TAREFA DO EXERCÍCIO
Reproduza, sem mudar nada, tudo o que vai de "Escrevo este texto" até "viveu nesta época." no texto sobre a legalização das bocas de fumo.

LEGALIZAÇÃO DAS BOCAS DE FUMO

Fotografia tirada de cima para baixo que mostra uma porção de maconha prensada em um pedaço de plástico verde sobre a mão de uma pessoa da qual pode-se ver parte do corpo, próxima a outra que segura um baseado.

Se o Brasil legalizar a maconha, muito coffee shop vai surgir por aí. Mas e nos morros, o fumo legal poderá ser vendido? O advogado e ativista, André Barros, usa o tema para falar um pouco da história que une maconha, escravidão, favelas cariocas e, claro , o preconceito racial e contra a planta. Entenda mais abaixo.

Escrevo este texto diante de uma futura injustiça que poderá acontecer com a legalização: a proibição da venda de maconha nos morros e favelas, nas comunidades! Em muitos lugares, onde vivem há décadas ou séculos os negros no Rio de Janeiro, vende-se maconha e por isso, ao que tudo indica, esta é a razão ligando o fumo à maconha: “Boca de Fumo”.

A cocaína só entrou nos morros nos idos de 1980. Era produzida pelo laboratório farmacêutico Merck e vendida como remédio para dor de dente, depressão e outros transtornos desde o século XIX na Europa. No Brasil, desde a década de 1920, um remédio caro, era consumida pela elite de forma recreativa em canudos de ouro e era considerada chique. Sigmund Freud, o pai da psicanálise, cheirou, receitou e viveu nesta época.

Até a década de 1980, só se vendia maconha nos morros por poucas pessoas, armadas de revólver, com um saco cheio de cartuchos, mutucas ou dólas, como eram chamados os pequenos embrulhos com maconha. A classe média branca só vai começar a fumar maconha nos idos de 1960, mas vai comprar no asfalto, escola ou faculdade, dificilmente se arriscava a subir o morro. A maconha, há décadas ou séculos, sempre foi vendida e comprada nos morros pelos negros, sua proibição é racista. Mas como os negros são pobres, a discriminação contra a maconha também é classista.

Se as sementes de maconha foram trazidas pelos negros, degredados da África, nos navios negreiros em bonecas de pano ou pelos portugueses para fazer velas e cordas para suas caravelas, não é a questão fundamental. Interessa mesmo é que o hábito de fumar o pito do pango, a liamba ou o fumo de Angola foi trazido pelos negros escravizados no Brasil.

Mas nem todos foram escravizados, pois onde existia a escravidão surgiram os quilombos, lugar para onde os negros fugiram, conquistaram, lutaram e conseguiram sua liberdade. Edison Cordeiro escreveu em “O Quilombo dos Palmares: “E, nos momentos de tristeza, de banzo, de saudade da África, os negros tinham ali à mão a liamba, de cuja inflorescência retiravam a maconha, que pitavam por um cachimbo de barro montado sobre um longo canudo de taquari atravessando uma cabaça de água onde o fumo esfriava. (Os holandeses diziam que esses cachimbos eram feitos com os cocos das palmeiras.) Era o fumo de Angola, a planta que dava sonhos maravilhosos.” No Rio de Janeiro, no século XVIII, existiam quilombos nas florestas do Andaraí e da Tijuca, na Lagoa Rodrigo de Freitas, em Inhaúma, Irajá, Engenho Velho e em diversas outras partes da cidade. Hoje, nestes mesmos lugares estão as favelas e muitas delas foram quilombos.

ENTRADAS LISTADAS
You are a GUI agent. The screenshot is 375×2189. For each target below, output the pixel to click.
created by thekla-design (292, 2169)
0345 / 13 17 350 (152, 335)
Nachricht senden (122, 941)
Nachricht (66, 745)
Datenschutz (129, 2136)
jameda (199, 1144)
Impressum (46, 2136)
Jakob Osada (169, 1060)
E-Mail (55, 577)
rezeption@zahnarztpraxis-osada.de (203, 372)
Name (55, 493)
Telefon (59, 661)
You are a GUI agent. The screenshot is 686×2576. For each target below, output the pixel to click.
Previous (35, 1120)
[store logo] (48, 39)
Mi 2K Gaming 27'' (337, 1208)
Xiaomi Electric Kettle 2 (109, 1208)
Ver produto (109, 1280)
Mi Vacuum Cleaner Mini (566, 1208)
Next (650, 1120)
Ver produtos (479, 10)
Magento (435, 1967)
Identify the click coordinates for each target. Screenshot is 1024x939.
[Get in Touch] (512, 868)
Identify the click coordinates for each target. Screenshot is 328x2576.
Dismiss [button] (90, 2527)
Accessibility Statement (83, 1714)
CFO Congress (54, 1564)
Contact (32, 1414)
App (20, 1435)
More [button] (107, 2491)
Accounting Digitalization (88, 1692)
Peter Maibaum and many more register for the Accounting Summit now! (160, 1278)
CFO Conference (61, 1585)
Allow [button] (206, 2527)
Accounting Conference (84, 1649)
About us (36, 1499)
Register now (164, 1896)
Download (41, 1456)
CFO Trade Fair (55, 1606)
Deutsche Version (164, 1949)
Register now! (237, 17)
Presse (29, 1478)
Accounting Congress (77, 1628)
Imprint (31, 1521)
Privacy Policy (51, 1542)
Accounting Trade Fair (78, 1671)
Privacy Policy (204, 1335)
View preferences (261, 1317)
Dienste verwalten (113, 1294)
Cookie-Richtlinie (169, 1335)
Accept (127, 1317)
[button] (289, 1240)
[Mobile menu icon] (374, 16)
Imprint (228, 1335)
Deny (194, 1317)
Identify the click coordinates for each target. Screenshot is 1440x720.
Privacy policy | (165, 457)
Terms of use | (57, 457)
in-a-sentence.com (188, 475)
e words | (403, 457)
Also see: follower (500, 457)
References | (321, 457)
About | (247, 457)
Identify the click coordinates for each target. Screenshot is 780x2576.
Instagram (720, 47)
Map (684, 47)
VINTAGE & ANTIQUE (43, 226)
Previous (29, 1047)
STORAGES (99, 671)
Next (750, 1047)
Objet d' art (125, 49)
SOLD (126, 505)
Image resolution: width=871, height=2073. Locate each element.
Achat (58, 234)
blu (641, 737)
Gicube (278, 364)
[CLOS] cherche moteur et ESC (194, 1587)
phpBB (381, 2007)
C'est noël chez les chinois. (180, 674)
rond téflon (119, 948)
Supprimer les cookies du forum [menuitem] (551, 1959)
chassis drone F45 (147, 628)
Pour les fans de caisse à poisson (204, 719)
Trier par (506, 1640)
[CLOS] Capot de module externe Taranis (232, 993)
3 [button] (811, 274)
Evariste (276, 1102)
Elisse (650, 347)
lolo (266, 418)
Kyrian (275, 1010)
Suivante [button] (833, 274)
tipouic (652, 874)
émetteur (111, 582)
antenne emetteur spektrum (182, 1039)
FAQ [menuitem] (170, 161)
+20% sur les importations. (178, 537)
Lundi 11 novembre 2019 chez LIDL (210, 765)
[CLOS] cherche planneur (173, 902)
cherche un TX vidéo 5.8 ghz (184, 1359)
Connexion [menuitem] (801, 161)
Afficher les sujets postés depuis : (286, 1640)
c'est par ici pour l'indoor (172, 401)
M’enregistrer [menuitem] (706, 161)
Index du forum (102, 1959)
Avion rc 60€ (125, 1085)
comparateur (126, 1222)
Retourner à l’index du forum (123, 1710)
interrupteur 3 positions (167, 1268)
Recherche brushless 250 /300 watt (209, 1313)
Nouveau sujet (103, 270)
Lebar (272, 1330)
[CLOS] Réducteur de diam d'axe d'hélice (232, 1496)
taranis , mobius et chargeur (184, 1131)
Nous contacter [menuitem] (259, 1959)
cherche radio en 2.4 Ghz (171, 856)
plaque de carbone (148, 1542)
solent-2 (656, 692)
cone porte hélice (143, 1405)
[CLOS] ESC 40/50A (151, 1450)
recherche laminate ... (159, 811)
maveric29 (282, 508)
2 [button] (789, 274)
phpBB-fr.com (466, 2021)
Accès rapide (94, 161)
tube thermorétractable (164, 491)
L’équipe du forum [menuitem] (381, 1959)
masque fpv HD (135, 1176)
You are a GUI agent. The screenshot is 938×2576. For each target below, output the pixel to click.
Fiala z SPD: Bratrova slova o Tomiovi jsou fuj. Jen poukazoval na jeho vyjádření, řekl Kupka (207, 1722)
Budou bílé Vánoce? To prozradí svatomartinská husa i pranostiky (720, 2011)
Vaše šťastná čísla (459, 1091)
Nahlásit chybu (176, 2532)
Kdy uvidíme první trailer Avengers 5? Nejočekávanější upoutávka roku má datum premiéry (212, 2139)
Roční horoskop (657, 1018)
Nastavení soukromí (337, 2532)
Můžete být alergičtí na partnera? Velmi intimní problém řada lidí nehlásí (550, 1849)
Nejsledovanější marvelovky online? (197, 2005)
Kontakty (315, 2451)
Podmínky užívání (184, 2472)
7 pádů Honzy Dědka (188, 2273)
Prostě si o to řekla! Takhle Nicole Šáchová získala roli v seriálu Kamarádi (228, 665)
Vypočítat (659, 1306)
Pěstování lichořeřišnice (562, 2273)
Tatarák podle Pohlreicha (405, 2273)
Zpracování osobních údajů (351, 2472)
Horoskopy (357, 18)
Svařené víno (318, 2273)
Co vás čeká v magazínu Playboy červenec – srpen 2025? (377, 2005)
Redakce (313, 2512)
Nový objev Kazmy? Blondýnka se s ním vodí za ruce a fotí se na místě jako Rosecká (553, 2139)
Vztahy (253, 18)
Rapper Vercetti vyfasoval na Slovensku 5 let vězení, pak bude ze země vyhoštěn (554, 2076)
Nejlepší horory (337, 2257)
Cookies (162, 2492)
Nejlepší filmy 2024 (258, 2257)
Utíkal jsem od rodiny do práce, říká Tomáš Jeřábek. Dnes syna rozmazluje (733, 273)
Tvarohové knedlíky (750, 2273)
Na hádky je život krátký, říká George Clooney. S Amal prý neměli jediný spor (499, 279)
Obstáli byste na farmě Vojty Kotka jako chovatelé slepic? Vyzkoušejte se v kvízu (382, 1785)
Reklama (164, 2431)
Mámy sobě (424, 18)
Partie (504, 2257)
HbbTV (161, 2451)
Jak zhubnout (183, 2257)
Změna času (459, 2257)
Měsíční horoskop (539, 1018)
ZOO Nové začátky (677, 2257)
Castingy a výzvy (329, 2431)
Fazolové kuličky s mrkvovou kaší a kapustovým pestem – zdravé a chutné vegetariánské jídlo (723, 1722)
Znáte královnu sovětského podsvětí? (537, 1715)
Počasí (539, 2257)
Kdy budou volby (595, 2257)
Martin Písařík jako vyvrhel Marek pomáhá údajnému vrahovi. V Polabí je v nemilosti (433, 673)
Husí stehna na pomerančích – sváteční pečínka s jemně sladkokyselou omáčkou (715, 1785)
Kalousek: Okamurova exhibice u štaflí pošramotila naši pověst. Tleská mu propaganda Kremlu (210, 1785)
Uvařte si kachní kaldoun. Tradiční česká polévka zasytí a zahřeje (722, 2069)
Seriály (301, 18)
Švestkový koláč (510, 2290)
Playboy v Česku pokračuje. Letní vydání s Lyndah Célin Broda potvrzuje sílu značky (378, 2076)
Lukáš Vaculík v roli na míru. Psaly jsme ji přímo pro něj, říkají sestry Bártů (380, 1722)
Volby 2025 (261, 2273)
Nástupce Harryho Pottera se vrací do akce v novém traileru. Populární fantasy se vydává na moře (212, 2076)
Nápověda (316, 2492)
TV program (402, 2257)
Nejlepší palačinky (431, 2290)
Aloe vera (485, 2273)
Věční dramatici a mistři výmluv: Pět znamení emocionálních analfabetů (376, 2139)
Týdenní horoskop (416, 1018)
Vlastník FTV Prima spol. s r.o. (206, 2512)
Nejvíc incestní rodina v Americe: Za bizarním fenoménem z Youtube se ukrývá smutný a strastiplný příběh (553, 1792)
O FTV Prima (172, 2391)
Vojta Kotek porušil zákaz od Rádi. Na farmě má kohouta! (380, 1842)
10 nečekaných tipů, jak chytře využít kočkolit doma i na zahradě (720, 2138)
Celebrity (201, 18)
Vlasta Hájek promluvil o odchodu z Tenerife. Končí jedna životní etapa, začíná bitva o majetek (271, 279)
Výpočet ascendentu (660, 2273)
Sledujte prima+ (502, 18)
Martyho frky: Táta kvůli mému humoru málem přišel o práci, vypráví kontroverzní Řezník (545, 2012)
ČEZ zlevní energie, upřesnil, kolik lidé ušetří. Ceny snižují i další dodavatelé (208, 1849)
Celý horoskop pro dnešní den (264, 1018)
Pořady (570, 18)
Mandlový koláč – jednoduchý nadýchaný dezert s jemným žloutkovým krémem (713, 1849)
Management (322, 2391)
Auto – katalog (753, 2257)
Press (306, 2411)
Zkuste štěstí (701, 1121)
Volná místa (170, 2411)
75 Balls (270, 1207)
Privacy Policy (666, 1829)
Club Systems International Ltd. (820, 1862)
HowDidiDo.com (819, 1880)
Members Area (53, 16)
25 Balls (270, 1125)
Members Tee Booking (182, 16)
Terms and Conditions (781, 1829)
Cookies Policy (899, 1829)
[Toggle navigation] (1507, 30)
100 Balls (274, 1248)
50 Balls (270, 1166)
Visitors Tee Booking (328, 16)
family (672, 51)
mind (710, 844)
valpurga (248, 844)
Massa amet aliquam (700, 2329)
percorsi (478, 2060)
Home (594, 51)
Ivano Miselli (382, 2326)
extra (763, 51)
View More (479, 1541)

SOLUÇÃO DA TAREFA
Escrevo este texto diante de uma futura injustiça que poderá acontecer com a legalização: a proibição da venda de maconha nos morros e favelas, nas comunidades! Em muitos lugares, onde vivem há décadas ou séculos os negros no Rio de Janeiro, vende-se maconha e por isso, ao que tudo indica, esta é a razão ligando o fumo à maconha: “Boca de Fumo”.

A cocaína só entrou nos morros nos idos de 1980. Era produzida pelo laboratório farmacêutico Merck e vendida como remédio para dor de dente, depressão e outros transtornos desde o século XIX na Europa. No Brasil, desde a década de 1920, um remédio caro, era consumida pela elite de forma recreativa em canudos de ouro e era considerada chique. Sigmund Freud, o pai da psicanálise, cheirou, receitou e viveu nesta época.